NEWS IV : Nestapa Anak-anak Kita
SUMBER : TEMPO, Sabtu, 13 Desember 2008 01:06 WIB




Pemerintah perlu menanggapi serius meningkatnya jumlah kasus perdagangan dan eksploitasi seksual terhadap anak. Kejahatan ini akan semakin merajalela di tengah krisis ekonomi seperti sekarang. Jika tak ada upaya memerangi secara sistematis, kelak negeri ini akan menuai generasi yang bobrok.
Lihatlah data Koalisi Nasional Penghapusan Eksploitasi Anak dan Komersial Anak dalam sebuah seminar di Jakarta belum lama ini. Setiap tahun sekitar 150 ribu anak menjadi korban eksploitasi seksual. Angka ini naik dua kali dibanding pada 1998. Berdasarkan data Badan Perserikatan Bangsa-Bangsa untuk Anak (UNICEF), saat itu angka kekerasan seks terhadap anak sekitar 70 ribu kasus per tahun.
Jangan heran bila peringkat Indonesia dalam urusan yang tidak bisa dibanggakan ini pun meroket. Tahun lalu, kita masih berada di urutan kelima sebagai tempat favorit wisata seks anak. Kini kita "naik kelas", menempati urutan ketiga, di bawah Brasil dan Vietnam.
Kasus pelacuran anak paling sering muncul di daerah wisata, seperti Lombok dan Bali. Di sana banyak bocah laki-laki yang terjerumus dalam dunia pelacuran dan menjadi santapan kaum pedofil. Tak sedikit pula di antara mereka yang diperdagangkan, bahkan dibawa ke negara lain. Di daerah lain, eksploitasi seksual terhadap anak juga terjadi. Banyak anak perempuan berusia kurang dari 18 tahun dipaksa melacur. Sebuah penelitian bahkan menyimpulkan, 30 persen pekerja seks yang beredar di negeri ini adalah anak-anak. Umumnya mereka terjerat dalam pelacuran karena faktor kemiskinan.

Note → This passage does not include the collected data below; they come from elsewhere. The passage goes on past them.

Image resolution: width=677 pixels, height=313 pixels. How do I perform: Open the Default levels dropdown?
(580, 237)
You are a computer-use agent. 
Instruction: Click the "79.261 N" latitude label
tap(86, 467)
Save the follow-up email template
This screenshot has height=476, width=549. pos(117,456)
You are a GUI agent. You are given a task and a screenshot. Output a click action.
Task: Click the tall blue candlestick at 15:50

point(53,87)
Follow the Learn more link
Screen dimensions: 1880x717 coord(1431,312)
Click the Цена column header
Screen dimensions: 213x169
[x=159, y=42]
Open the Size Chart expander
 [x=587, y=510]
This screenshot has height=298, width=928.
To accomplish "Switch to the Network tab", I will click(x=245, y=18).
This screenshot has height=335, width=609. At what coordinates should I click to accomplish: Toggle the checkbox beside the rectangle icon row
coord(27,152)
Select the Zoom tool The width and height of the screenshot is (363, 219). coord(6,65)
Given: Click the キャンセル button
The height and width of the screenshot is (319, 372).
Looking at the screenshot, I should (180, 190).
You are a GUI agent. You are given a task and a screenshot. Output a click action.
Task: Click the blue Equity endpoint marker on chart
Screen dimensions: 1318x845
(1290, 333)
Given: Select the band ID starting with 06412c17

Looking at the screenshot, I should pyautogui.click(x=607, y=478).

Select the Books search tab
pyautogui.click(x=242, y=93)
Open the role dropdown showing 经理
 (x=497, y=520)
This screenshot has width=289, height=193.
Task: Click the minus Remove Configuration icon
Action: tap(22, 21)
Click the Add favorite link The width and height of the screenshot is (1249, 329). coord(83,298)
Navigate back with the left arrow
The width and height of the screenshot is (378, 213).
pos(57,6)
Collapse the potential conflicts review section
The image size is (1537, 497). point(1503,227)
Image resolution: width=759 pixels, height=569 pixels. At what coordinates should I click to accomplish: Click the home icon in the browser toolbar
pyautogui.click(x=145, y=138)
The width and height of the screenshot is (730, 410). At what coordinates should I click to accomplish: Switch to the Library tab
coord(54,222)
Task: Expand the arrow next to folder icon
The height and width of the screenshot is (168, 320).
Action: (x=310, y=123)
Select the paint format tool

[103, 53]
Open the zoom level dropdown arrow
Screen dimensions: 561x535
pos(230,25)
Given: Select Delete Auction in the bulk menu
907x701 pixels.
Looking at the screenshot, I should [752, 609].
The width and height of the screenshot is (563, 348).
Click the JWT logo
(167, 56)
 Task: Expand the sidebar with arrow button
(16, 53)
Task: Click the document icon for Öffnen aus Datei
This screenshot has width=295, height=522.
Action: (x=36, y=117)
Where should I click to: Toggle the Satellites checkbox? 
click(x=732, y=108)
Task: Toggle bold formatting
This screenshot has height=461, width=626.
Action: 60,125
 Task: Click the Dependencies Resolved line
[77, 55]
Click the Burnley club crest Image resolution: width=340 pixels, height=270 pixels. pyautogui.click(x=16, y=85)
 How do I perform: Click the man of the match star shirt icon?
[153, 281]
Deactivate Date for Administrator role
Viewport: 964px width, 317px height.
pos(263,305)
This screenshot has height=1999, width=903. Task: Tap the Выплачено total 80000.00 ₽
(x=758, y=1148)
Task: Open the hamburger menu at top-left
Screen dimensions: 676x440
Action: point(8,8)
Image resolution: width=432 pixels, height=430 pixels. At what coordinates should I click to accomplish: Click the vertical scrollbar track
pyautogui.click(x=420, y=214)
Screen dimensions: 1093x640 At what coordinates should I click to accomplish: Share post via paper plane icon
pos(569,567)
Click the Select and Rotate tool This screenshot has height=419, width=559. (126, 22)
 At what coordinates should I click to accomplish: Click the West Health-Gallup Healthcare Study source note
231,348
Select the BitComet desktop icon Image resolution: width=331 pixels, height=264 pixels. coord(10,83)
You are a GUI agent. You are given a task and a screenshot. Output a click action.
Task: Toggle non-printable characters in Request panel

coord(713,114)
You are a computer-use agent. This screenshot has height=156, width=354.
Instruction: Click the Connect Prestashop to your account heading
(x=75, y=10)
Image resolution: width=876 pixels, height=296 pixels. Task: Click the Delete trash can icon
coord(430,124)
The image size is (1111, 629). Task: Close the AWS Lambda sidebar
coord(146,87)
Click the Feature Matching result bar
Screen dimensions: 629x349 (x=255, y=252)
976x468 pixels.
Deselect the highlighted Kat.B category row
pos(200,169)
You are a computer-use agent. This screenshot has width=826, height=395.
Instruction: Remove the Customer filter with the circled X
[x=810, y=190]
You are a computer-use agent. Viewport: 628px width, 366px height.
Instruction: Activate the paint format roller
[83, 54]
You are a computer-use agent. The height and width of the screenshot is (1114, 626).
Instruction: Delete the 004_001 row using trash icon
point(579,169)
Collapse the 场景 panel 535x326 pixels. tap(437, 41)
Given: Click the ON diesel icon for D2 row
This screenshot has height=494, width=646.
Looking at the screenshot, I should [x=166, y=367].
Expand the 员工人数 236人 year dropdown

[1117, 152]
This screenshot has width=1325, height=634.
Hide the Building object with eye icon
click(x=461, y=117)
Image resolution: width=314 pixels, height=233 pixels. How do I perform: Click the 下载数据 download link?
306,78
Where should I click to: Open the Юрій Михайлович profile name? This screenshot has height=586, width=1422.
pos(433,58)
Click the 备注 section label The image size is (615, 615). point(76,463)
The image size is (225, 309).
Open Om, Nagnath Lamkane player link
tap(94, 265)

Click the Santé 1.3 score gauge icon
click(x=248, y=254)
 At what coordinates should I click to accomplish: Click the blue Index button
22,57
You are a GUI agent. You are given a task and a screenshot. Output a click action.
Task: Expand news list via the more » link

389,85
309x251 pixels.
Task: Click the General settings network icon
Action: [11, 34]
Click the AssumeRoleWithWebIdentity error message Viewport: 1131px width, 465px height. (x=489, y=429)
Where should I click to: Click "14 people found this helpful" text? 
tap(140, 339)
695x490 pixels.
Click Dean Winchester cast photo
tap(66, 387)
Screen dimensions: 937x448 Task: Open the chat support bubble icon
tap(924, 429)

Tak ada upaya serius menyelamatkan mereka. Pemerintah pusat dan daerah kurang peduli. Ini tecermin dari tiadanya program konkret yang dibiayai anggaran negara atau daerah untuk memerangi pelacuran dan perdagangan anak. Sementara itu, polisi tidak memprioritaskan pengusutan terhadap kasus-kasus eksploitasi seksual terhadap anak. Padahal memerangi pelacuran anak sama pentingnya dengan memberantas perjudian, premanisme, dan narkoba, karena akibat kejahatan itu sama-sama buruk bagi bangsa ini.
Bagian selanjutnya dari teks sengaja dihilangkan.